豊明市立図書館自主企画
2021年第6回 6月12日(土)午前10時~12時 (毎月第2土曜日開催)
今月のテーマ 楽器の世界⑩ホルン
ホルンは、金管楽器の中で最も広い音域を持つ楽器です。
やわらかで深々とした音色は、金管と木管との中間的な特徴を持ち、ハーモニー楽器としてあらゆる楽器の音色とよくとけ合います。
神秘的な雰囲気から、快活さや荒々しさまで表現する音色と表現力が、ホルンの最大の魅力でしょう。また右手をベルの中に入れ音色を作ったり、音程を微妙にコントロールしたりするハンドストッピングも、他の楽器にない大きな特徴と言えます。
ホルンの起源は「角笛(つのぶえ)」、動物の角などで作った笛のことです。古代の人々が、狩猟で獲った獣の角を吹いて楽器としたのでしょう。それがホルンの起源であり、語源でもあるようです。16世紀まで、主に狩猟時の信号用楽器として発達し、馬に乗りながら吹けるように、管を大きく巻いて肩に提げるようにし、邪魔にならないように、ベルは後ろ向きになったと言われています。唇を振動させて音を出す、トランペットに近い吹き方をします。

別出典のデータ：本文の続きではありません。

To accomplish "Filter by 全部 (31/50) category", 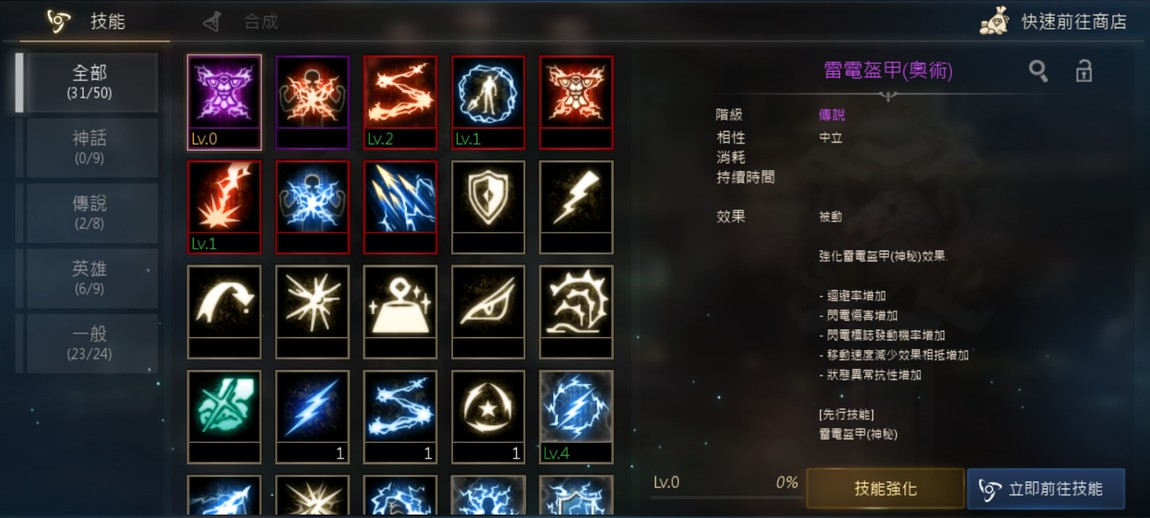I will pyautogui.click(x=90, y=82).
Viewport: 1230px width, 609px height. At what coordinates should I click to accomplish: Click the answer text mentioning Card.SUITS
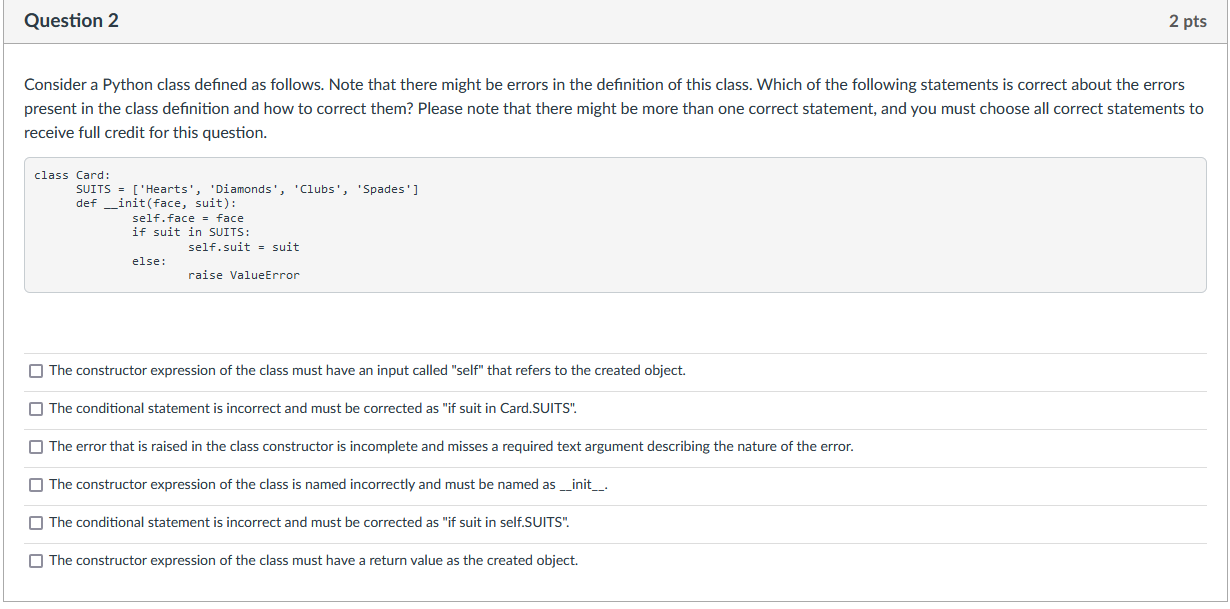[x=313, y=408]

19世紀中頃までのホルンは「ナチュラルホルン」と呼ばれ、広げられた発音口(ベル)と、円形に丸められた管にマウスピースだけのシンプルな構造でした。唇の振動でしか音程が変えられず、いわゆる「自然倍音」と呼ばれる音たけしか演奏できません。レとファの音が出ないので、音階も演奏できません。

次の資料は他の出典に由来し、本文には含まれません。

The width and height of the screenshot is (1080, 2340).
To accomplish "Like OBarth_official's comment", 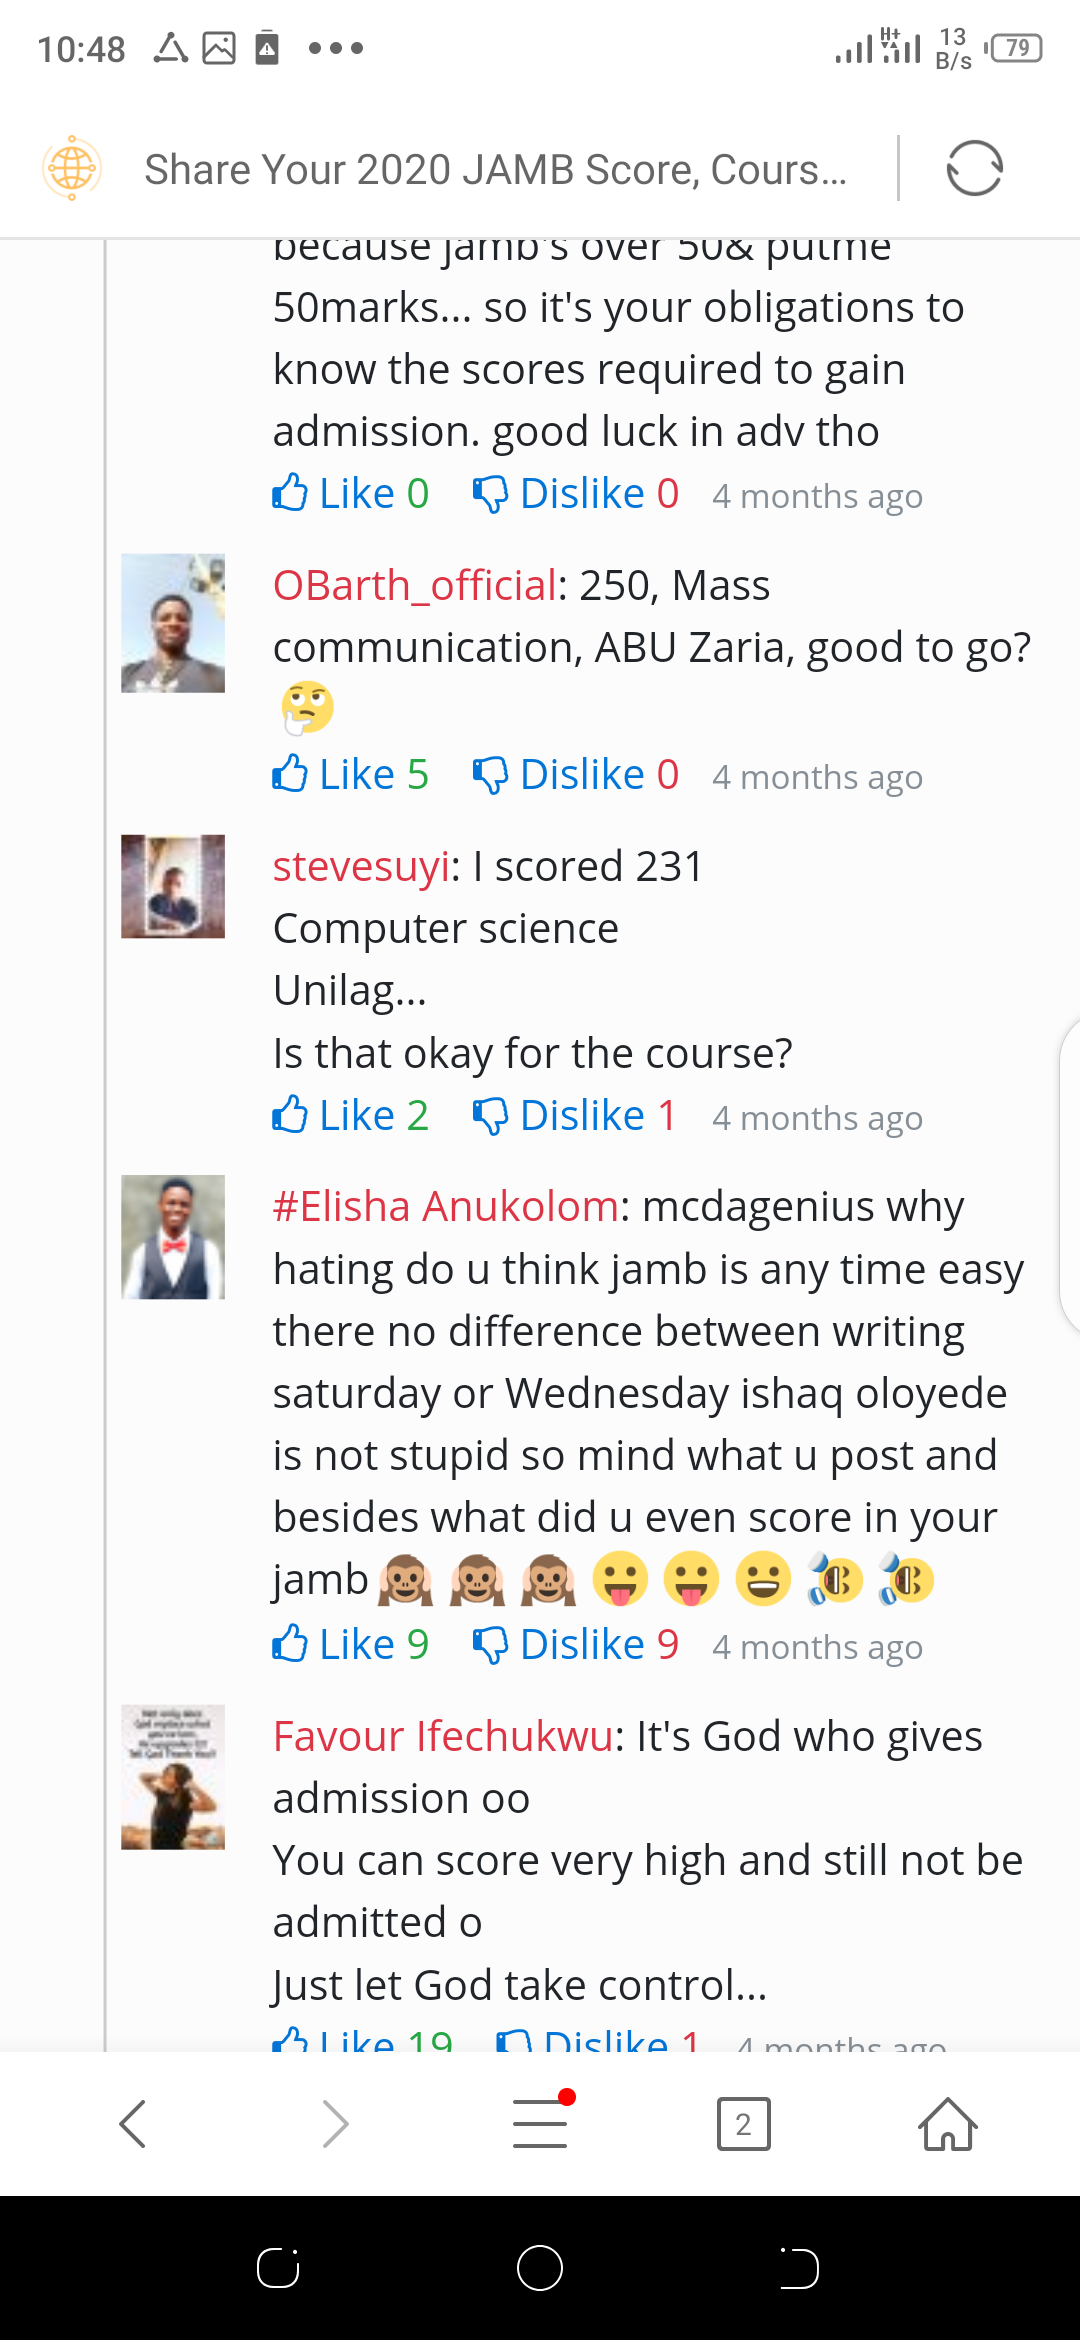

そこでホルン奏者たちは、ベルの中に手をさしこんで気道を調節することで音程を変え、音階を演奏する「ゲシュトップ(ストップ)奏法」を考え出し、18世紀のホルン奏者たちによって発展していきます。
それでも出せる音には限りがあり、音や音程は不安定。そこで19世紀中頃、現在のようなバルブによって管の長さを瞬時に変えることのできる「バルブホルン」が開発されました。バルブホルンの登場によって、ホルン奏者たちは容易に安定した半音階が演奏できるようになったわけです。

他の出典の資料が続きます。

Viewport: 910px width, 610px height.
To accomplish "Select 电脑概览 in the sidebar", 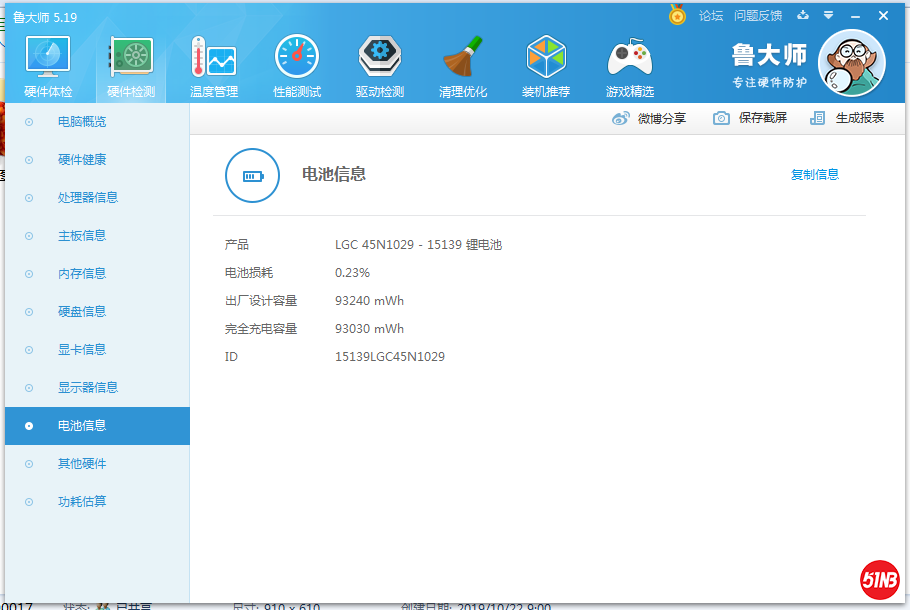I will pos(82,122).
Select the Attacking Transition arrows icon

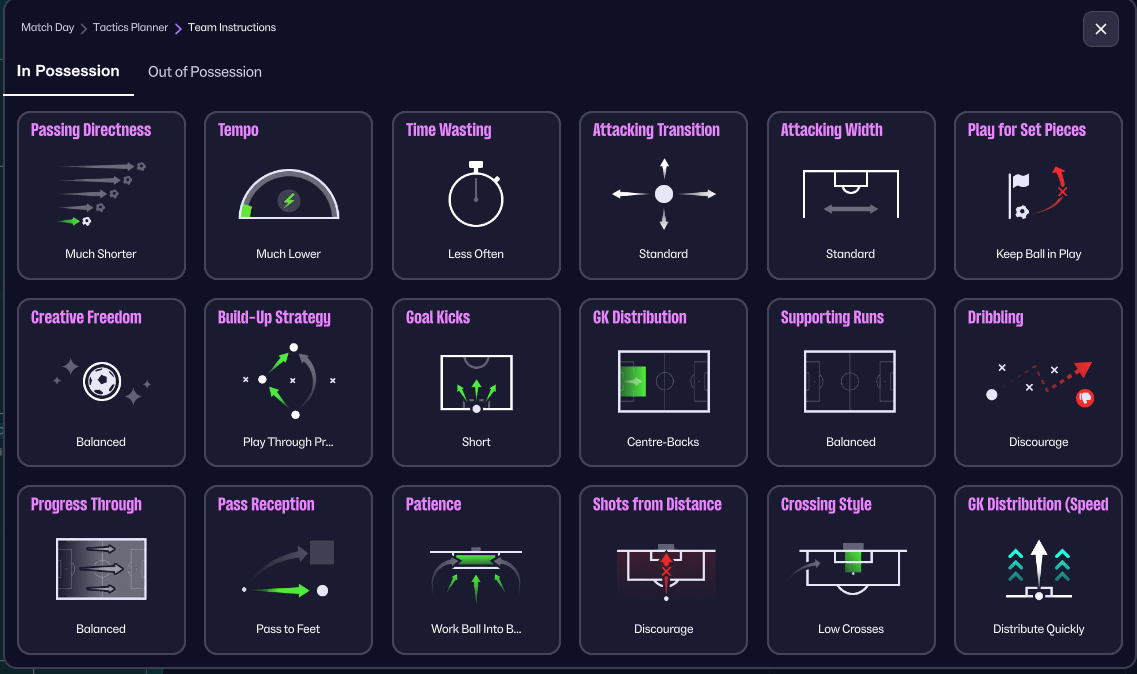[664, 194]
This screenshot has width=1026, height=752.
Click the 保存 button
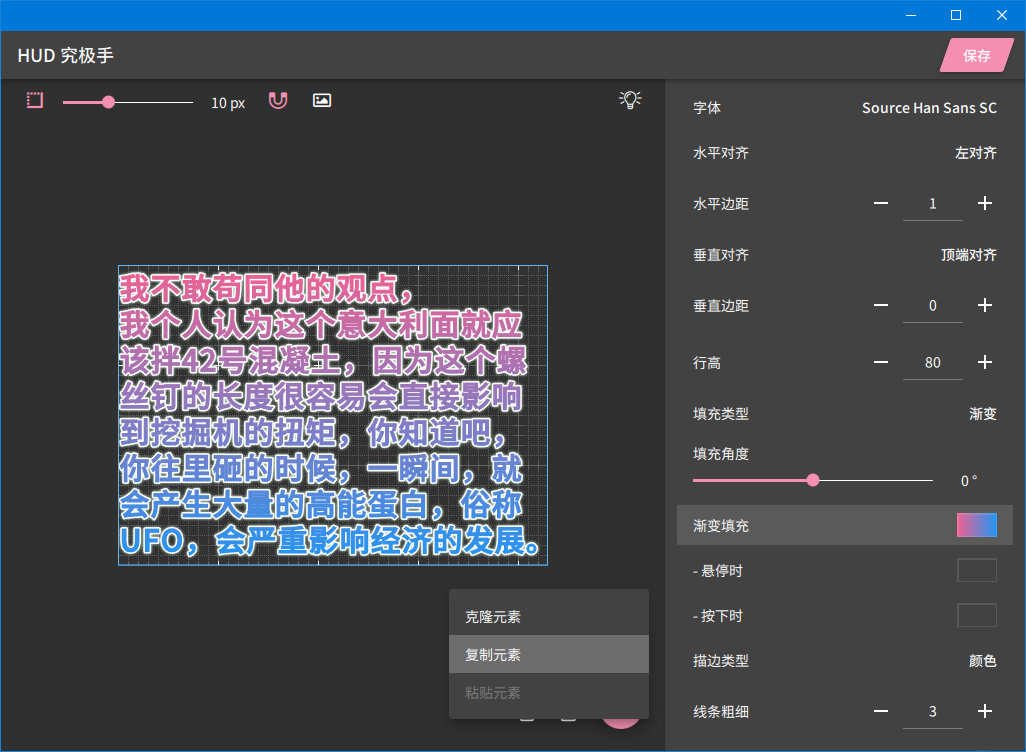pos(977,56)
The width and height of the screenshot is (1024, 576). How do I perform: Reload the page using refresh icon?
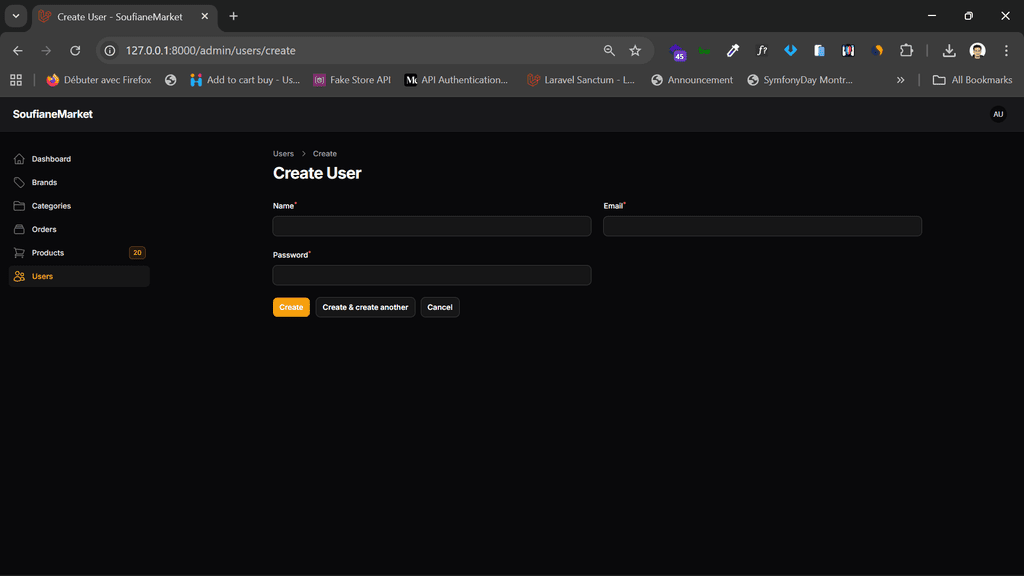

1. バッハ:無伴奏チェロ組曲第1番(ホルン版)より「プレリュード」「ジーグ」
ラデク・バボラーク(ホルン)録音 2002年6月
「無伴奏チェロ組曲」は、ケーテン時代(1717年-1723年)に作曲。ケーテンの宮廷楽団のヴィオラ・ダ・ガンバ奏者でチェリスト、フェルディナント・アーベルのために書かれたといわれます。6曲は、それぞれひとつの調性で統一され、前奏曲(プレリュード)で始まり、アルマンド、クーラント、サラバンド、メヌエット(第3番・第4番はブーレ、第5番・第6番ではガヴォット)、ジーグの6曲構成です。 第1番は、第3番と並んで最も親しまれている作品ですが、ホルンで演奏するとなると、たいへんな超絶技巧が必要でしょう。
■ラデク・バボラーク(1976年3月11日- )は、チェコ出身のホルン奏者。プラハ音楽院在学中の18歳の時からチェコ・フィルハーモニー管弦楽団の首席奏者を務め、以来、ミュンヘン・フィル、サイトウ・キネン・オーケストラ、ベルリン・フィルなどの首席ホルン奏者等を歴任。指揮者としても活動し、日本では山形交響楽団の首席客演指揮者を務めています。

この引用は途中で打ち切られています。